**The input**
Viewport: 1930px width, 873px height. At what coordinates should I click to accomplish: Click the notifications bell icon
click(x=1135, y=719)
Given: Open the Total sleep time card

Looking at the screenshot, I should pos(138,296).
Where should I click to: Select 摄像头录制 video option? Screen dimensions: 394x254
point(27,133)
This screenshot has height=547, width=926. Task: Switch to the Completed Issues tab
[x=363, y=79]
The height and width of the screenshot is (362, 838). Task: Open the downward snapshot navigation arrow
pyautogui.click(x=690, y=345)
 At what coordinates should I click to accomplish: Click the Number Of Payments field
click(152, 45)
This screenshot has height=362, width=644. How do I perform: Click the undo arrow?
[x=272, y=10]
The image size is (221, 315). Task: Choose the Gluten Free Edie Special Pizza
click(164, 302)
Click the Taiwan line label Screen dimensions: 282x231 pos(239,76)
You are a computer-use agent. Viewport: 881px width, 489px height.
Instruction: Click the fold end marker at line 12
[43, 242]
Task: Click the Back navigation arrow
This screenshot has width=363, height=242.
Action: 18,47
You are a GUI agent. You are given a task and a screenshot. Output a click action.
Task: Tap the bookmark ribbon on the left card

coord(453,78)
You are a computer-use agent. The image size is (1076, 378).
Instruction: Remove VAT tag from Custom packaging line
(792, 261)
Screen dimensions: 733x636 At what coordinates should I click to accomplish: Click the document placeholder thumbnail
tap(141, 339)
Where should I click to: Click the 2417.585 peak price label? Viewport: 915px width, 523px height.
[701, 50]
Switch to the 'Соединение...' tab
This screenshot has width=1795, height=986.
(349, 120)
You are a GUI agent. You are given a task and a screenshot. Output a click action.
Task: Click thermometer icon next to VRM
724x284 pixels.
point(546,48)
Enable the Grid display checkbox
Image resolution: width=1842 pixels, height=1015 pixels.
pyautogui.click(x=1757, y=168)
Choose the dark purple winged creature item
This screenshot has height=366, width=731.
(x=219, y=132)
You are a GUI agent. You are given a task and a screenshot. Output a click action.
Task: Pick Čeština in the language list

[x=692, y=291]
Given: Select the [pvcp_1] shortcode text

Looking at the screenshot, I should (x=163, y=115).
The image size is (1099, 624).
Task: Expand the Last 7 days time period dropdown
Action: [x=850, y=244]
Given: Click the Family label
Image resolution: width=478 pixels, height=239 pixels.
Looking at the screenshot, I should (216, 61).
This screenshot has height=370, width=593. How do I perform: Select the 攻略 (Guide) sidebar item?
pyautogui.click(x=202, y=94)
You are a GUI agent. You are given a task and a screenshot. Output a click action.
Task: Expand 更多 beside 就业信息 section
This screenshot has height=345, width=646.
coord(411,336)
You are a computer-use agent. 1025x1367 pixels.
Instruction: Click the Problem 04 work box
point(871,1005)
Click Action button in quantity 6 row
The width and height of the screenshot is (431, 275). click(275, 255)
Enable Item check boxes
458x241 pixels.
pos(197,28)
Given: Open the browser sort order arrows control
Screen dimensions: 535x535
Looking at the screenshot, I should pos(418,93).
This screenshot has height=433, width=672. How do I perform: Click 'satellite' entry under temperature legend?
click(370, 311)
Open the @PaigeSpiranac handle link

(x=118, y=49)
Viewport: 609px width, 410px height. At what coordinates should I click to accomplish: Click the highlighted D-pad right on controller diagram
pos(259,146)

**Problem requirements**
Can you present every line of the entries above as a numbered list, leaving out the blank lines?

**The response**
1. Viewport: 1930px width, 873px height. At what coordinates should I click to accomplish: Click the notifications bell icon
2. click(x=1135, y=719)
3. Given: Open the Total sleep time card
4. Looking at the screenshot, I should pos(138,296).
5. Where should I click to: Select 摄像头录制 video option? Screen dimensions: 394x254
6. point(27,133)
7. This screenshot has height=547, width=926. Task: Switch to the Completed Issues tab
8. [x=363, y=79]
9. The height and width of the screenshot is (362, 838). Task: Open the downward snapshot navigation arrow
10. pyautogui.click(x=690, y=345)
11.  At what coordinates should I click to accomplish: Click the Number Of Payments field
12. click(152, 45)
13. This screenshot has height=362, width=644. How do I perform: Click the undo arrow?
14. [x=272, y=10]
15. The image size is (221, 315). Task: Choose the Gluten Free Edie Special Pizza
16. click(164, 302)
17. Click the Taiwan line label Screen dimensions: 282x231 pos(239,76)
18. You are a computer-use agent. Viewport: 881px width, 489px height.
19. Instruction: Click the fold end marker at line 12
20. [43, 242]
21. Task: Click the Back navigation arrow
22. This screenshot has width=363, height=242.
23. Action: 18,47
24. You are a GUI agent. You are given a task and a screenshot. Output a click action.
25. Task: Tap the bookmark ribbon on the left card
26. coord(453,78)
27. You are a computer-use agent. The image size is (1076, 378).
28. Instruction: Remove VAT tag from Custom packaging line
29. (792, 261)
30. Screen dimensions: 733x636 At what coordinates should I click to accomplish: Click the document placeholder thumbnail
31. tap(141, 339)
32. Where should I click to: Click the 2417.585 peak price label? Viewport: 915px width, 523px height.
33. [701, 50]
34. Switch to the 'Соединение...' tab
35. This screenshot has width=1795, height=986.
36. (349, 120)
37. You are a GUI agent. You are given a task and a screenshot. Output a click action.
38. Task: Click thermometer icon next to VRM
39. 724x284 pixels.
40. point(546,48)
41. Enable the Grid display checkbox
42. Image resolution: width=1842 pixels, height=1015 pixels.
43. pyautogui.click(x=1757, y=168)
44. Choose the dark purple winged creature item
45. This screenshot has height=366, width=731.
46. (x=219, y=132)
47. You are a GUI agent. You are given a task and a screenshot. Output a click action.
48. Task: Pick Čeština in the language list
49. [x=692, y=291]
50. Given: Select the [pvcp_1] shortcode text
51. Looking at the screenshot, I should (x=163, y=115).
52. The image size is (1099, 624).
53. Task: Expand the Last 7 days time period dropdown
54. Action: [x=850, y=244]
55. Given: Click the Family label
56. Image resolution: width=478 pixels, height=239 pixels.
57. Looking at the screenshot, I should (216, 61).
58. This screenshot has height=370, width=593. How do I perform: Select the 攻略 (Guide) sidebar item?
59. pyautogui.click(x=202, y=94)
60. You are a GUI agent. You are given a task and a screenshot. Output a click action.
61. Task: Expand 更多 beside 就业信息 section
62. This screenshot has height=345, width=646.
63. coord(411,336)
64. You are a computer-use agent. 1025x1367 pixels.
65. Instruction: Click the Problem 04 work box
66. point(871,1005)
67. Click Action button in quantity 6 row
68. The width and height of the screenshot is (431, 275). click(275, 255)
69. Enable Item check boxes
70. 458x241 pixels.
71. pos(197,28)
72. Given: Open the browser sort order arrows control
73. Screen dimensions: 535x535
74. Looking at the screenshot, I should pos(418,93).
75. This screenshot has height=433, width=672. How do I perform: Click 'satellite' entry under temperature legend?
76. click(370, 311)
77. Open the @PaigeSpiranac handle link
78. (x=118, y=49)
79. Viewport: 609px width, 410px height. At what coordinates should I click to accomplish: Click the highlighted D-pad right on controller diagram
80. pos(259,146)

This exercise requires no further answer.